(n.) A loose or irregular train of thought occurring in musing or mediation; deep musing; daydream.
(n.) An extravagant conceit of the fancy; a vision.
(n.) Same as Reverie.
Example Sentences:
(1) Maybe he’s my dark triad bad-boy reverie, if my triad includes “opposing political views” as one unsavory but compelling trait.
(2) After Theresa May stunned the country out of its Easter reverie with her announcement on Tuesday , many wondered just how this famously cautious politician had chosen such a dramatic course.
(3) The narrator interrupts her reverie to provide a calculation of how long a 6ft falling body would take to cross a window space 8ft tall.
(4) It was a good one to get.” It got much worse for Arsenal as they started the second half as if in a distant reverie.
(5) Findings reveal that for this age group, health is an abiding vitality emanating through moments of rhapsodic reverie in generating fulfillment.
(6) Nitrous oxide produced a variety of subjective effects, including some that are characteristic of psychedelic drugs, such as happy, euphoric mood changes, changes in body awareness and image, alterations of time perception, and experiences of a dreamy, detached reverie state.
(7) It will send everyone of a certain age who might otherwise have engaged their brains on a reverie for times past, when life was simpler, sustainability nutters played nicely with Tories and 35-year-olds acted their age, not their (UK) shoe size?
(8) Photograph: Michael Gibson "So, anyway," Farrell whispers, breaking my reverie, "things have changed.
(9) But then you’re rudely awaken out of your kitsch reverie by remembering quite what will be left, and at what cost it all came.
(10) Sounded pretty good to me, but Abts's introspective, complex little paintings have a strange and mesmerising sense of absorption and contemplative reverie.
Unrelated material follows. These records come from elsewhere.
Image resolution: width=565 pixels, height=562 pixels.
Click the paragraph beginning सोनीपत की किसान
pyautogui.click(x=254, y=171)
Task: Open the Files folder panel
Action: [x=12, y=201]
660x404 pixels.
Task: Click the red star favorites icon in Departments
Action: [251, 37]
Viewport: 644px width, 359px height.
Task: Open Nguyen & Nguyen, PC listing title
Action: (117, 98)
(11) But in CSKA's case, maybe it should be 'You are are at your most vulnerabe just after you score, and then again just after you concede'," reckons Sam Abrahams, whose name I misread as Sam Adams, sending me into a brief but powerful reverie about beer.
(12) Reverie, dreams, visions, the dark woods of somnolent confusion – all these are beautifully evoked in Dante's tour from hell to heaven, The Divine Comedy .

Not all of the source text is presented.